## Goal of the exercise
Search the entries below for the string "Given" and copy the lines that hold it.

___ Data in this exercise

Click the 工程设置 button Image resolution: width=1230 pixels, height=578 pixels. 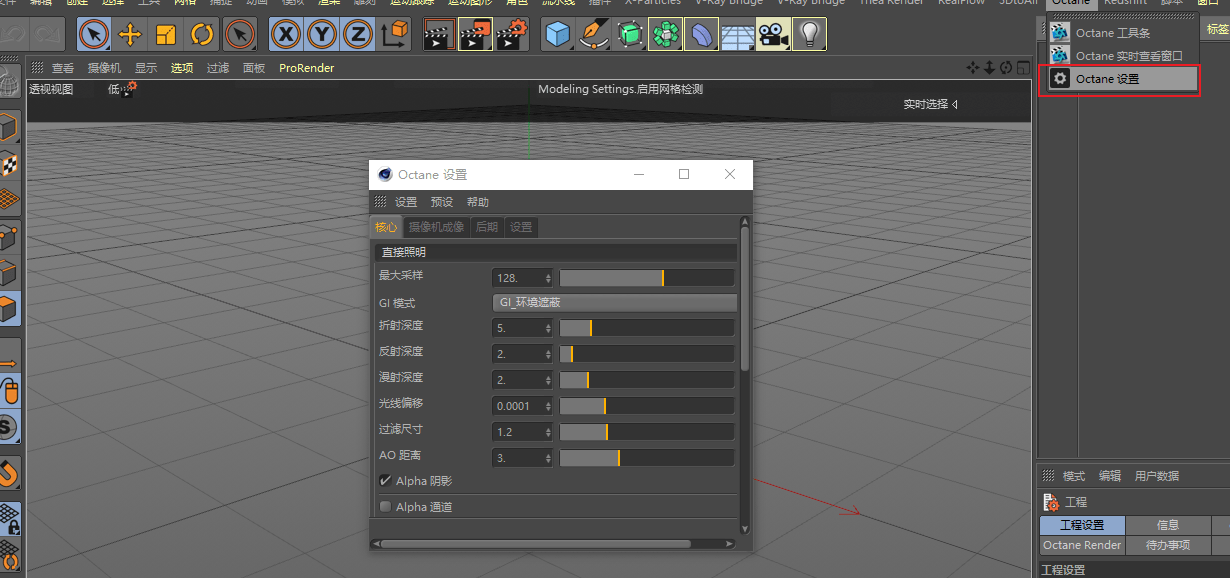pos(1082,525)

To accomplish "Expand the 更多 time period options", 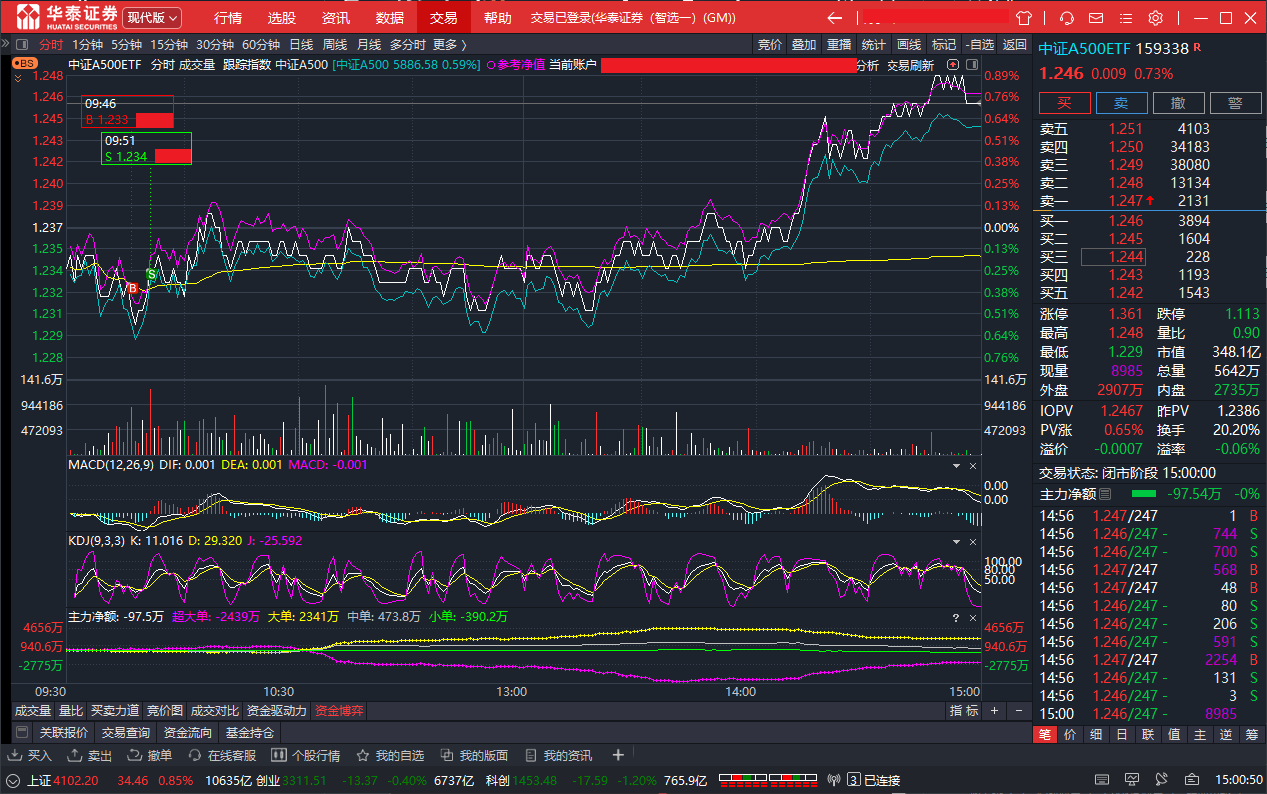I will click(x=449, y=44).
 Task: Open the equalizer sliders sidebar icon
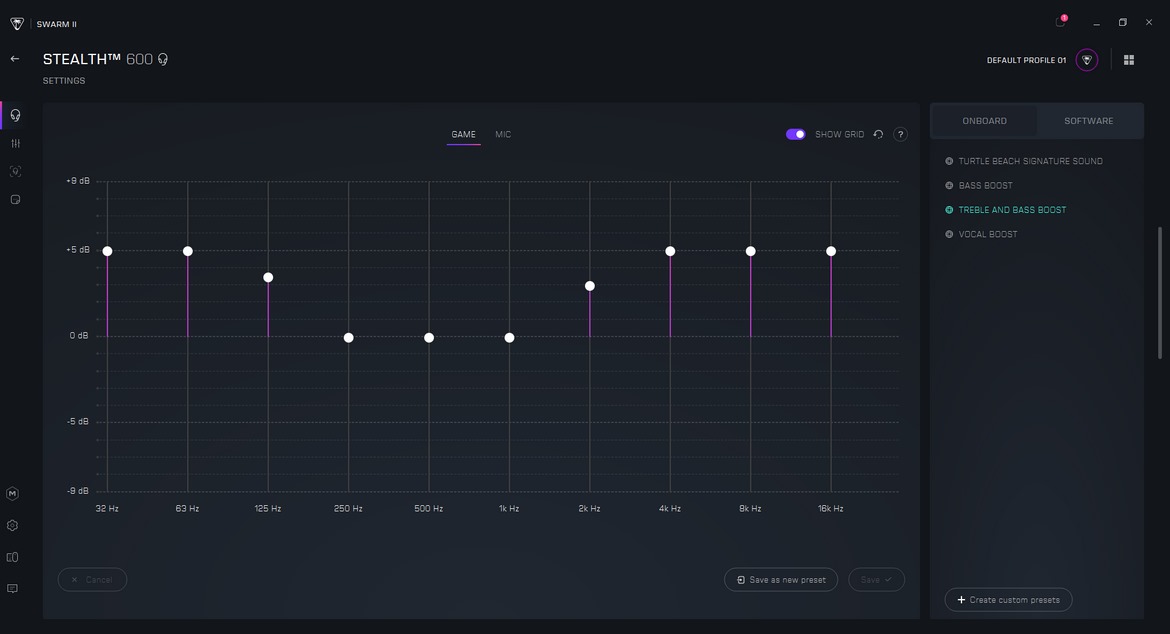tap(15, 143)
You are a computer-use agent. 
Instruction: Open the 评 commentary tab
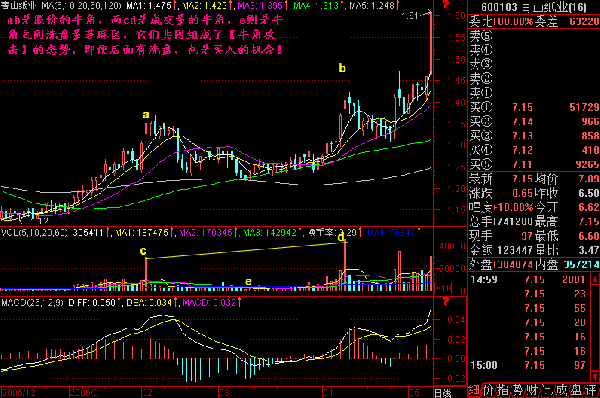[x=592, y=390]
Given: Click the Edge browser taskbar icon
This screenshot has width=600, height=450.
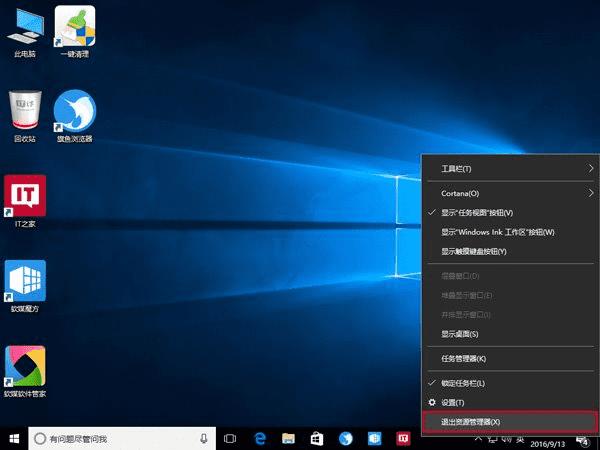Looking at the screenshot, I should (259, 438).
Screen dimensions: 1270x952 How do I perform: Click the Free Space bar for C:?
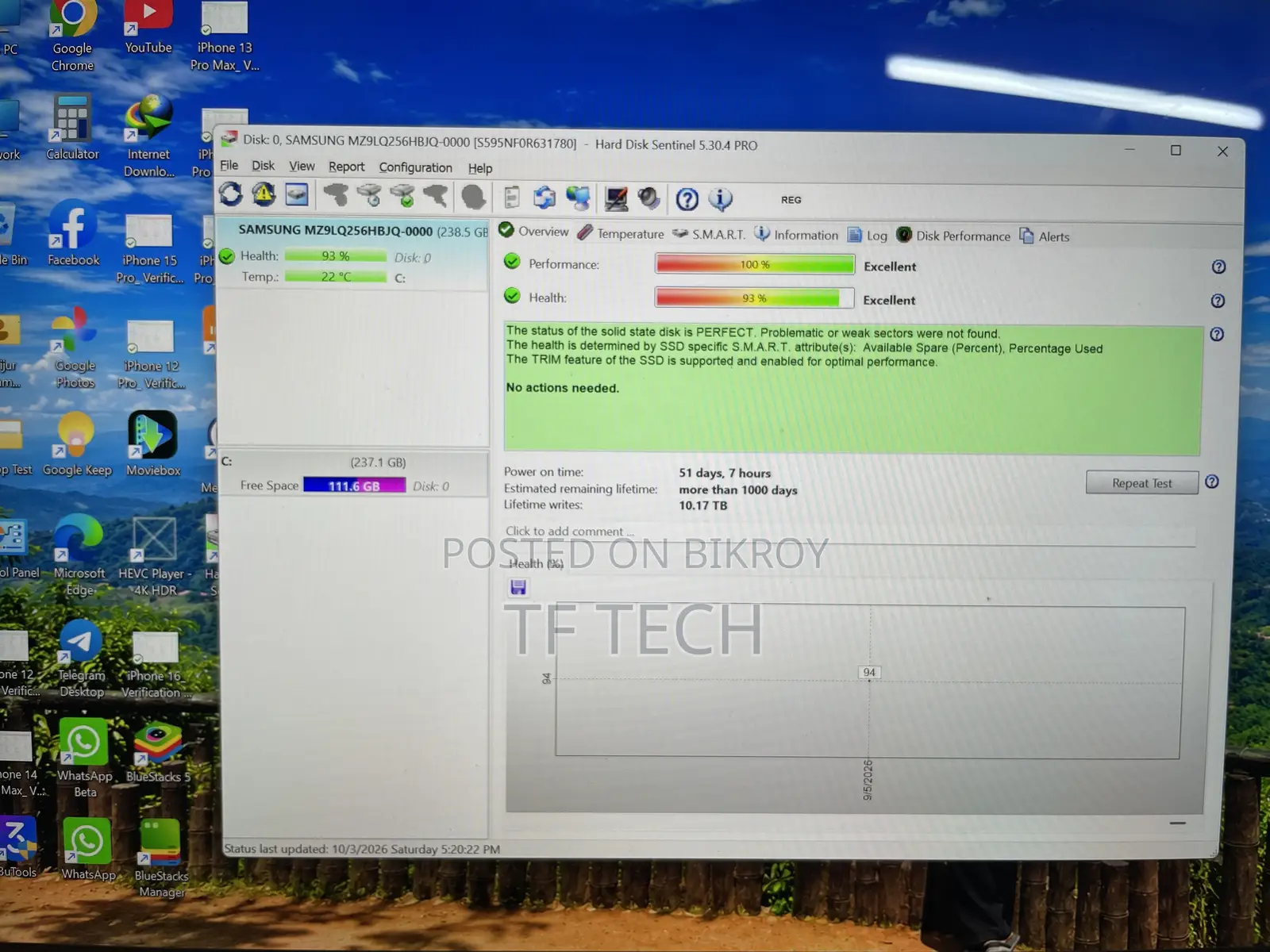(354, 486)
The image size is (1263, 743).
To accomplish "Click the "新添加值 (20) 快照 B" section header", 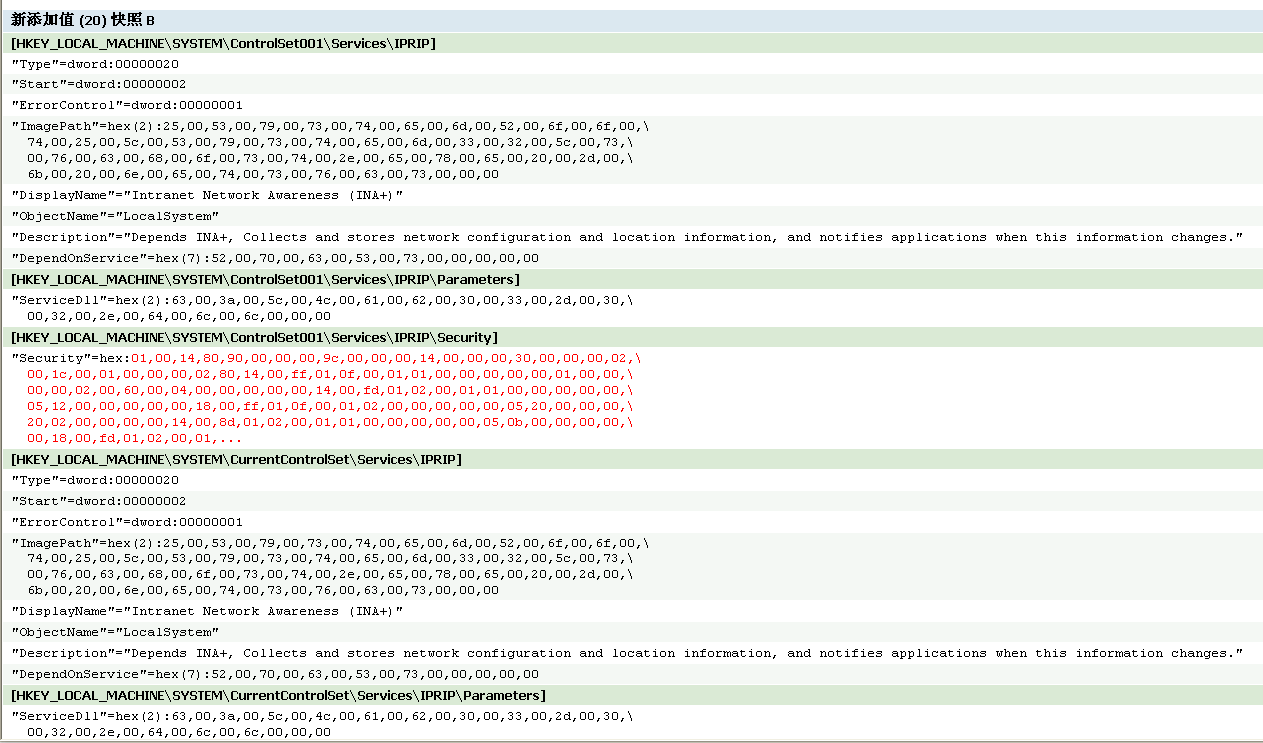I will point(83,20).
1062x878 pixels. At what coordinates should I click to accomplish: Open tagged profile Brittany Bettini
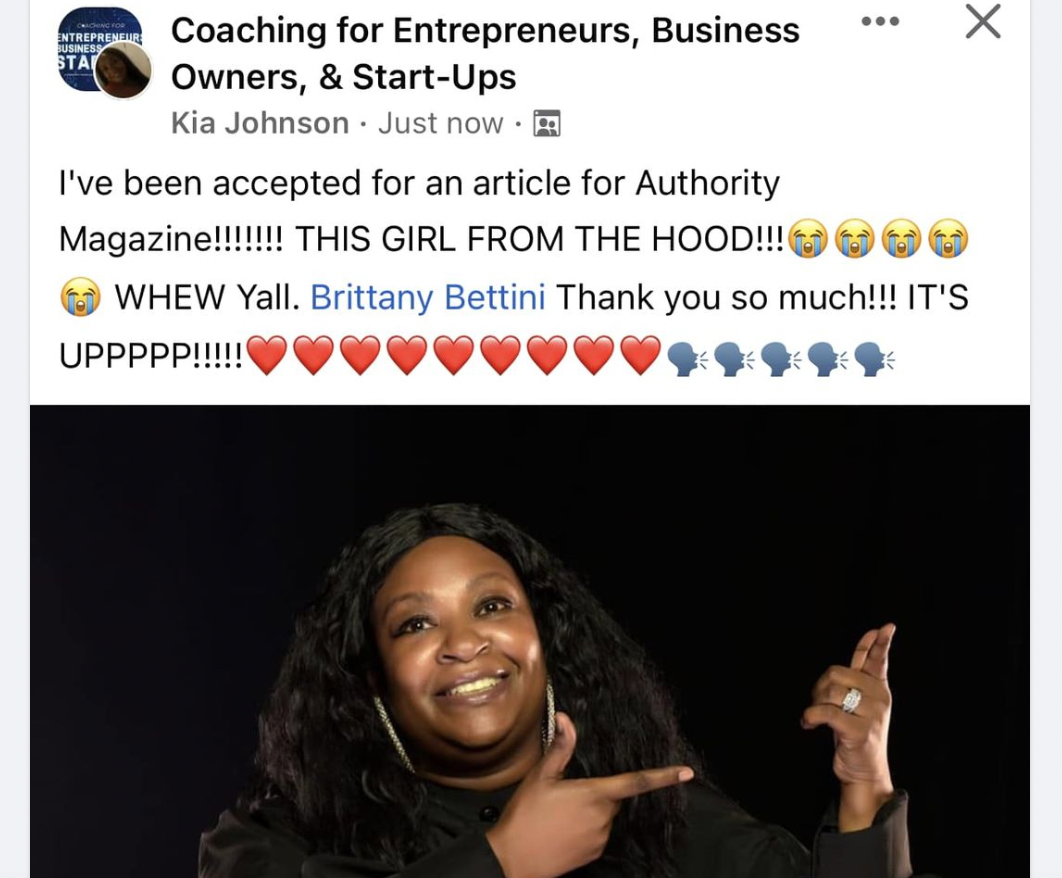[428, 297]
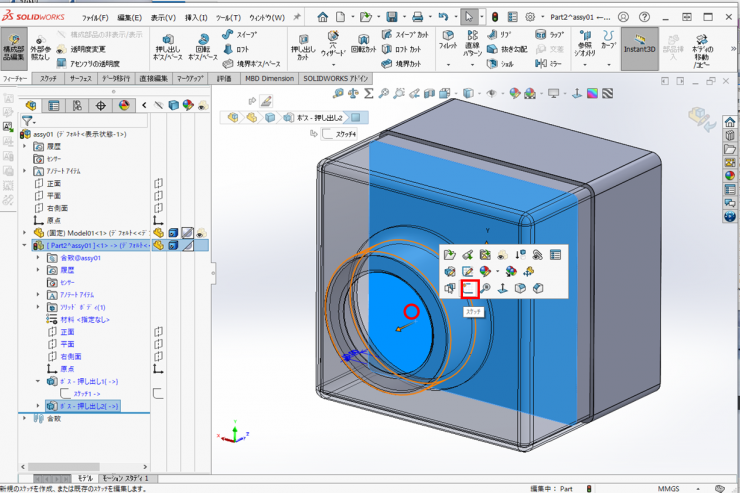Open the DisplayManager panel tab
Screen dimensions: 740x493
124,105
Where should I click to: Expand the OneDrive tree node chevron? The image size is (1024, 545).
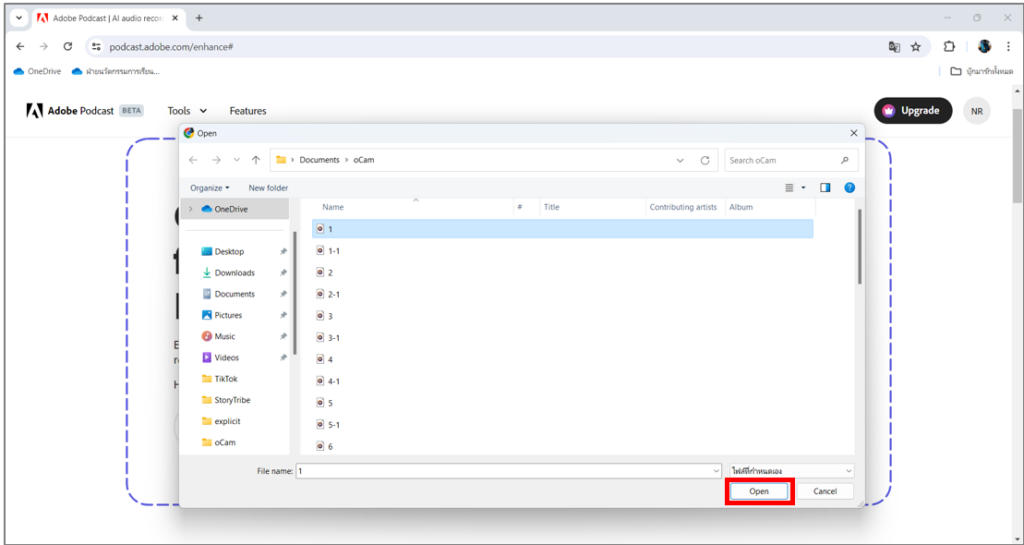[191, 209]
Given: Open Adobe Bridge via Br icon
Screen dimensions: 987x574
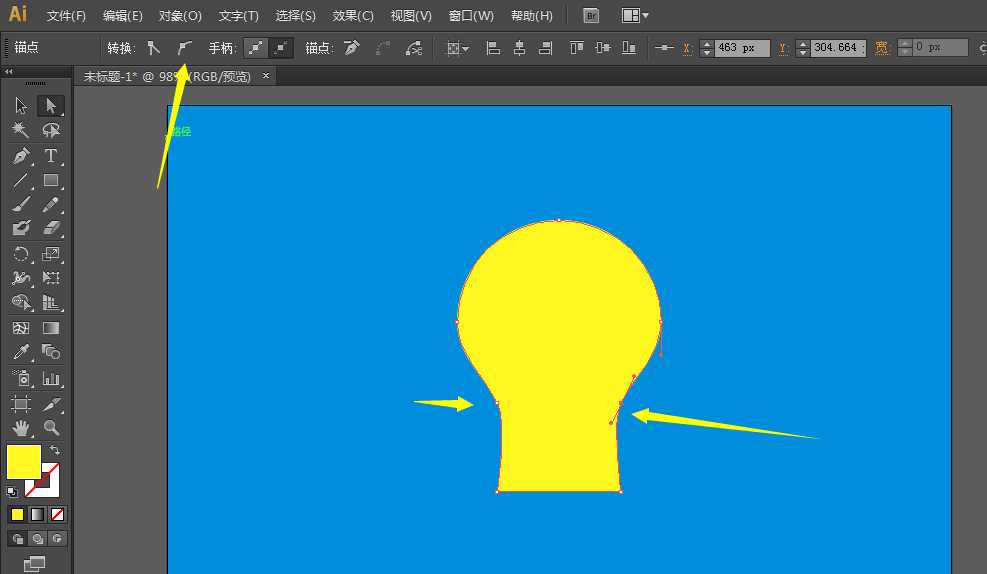Looking at the screenshot, I should coord(591,16).
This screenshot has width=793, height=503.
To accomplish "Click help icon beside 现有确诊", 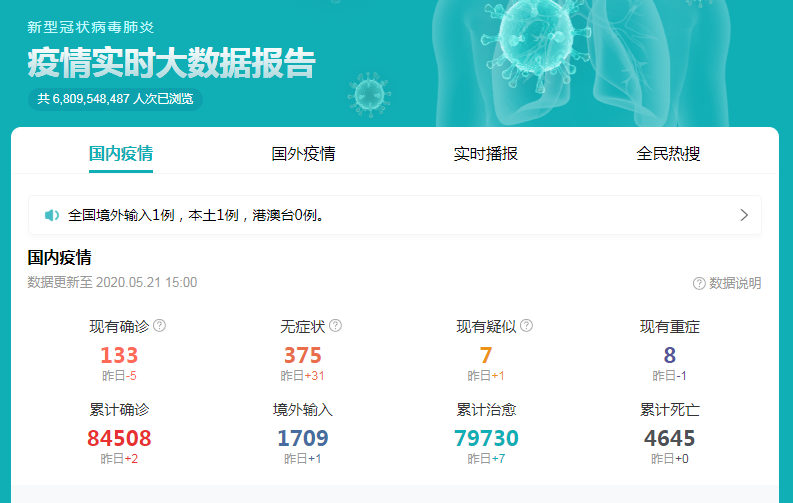I will tap(160, 326).
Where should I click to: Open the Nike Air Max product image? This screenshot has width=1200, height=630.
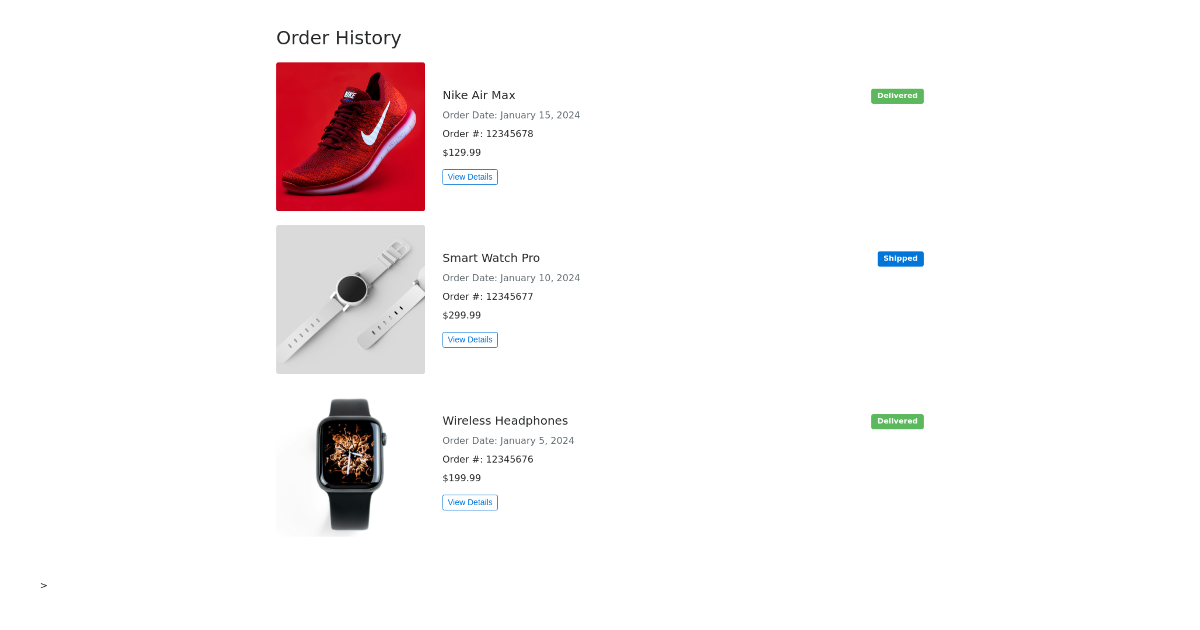click(x=350, y=136)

______

## Result below
Given: Click the Edge browser taskbar icon
Given: Open Adobe Bridge via Br icon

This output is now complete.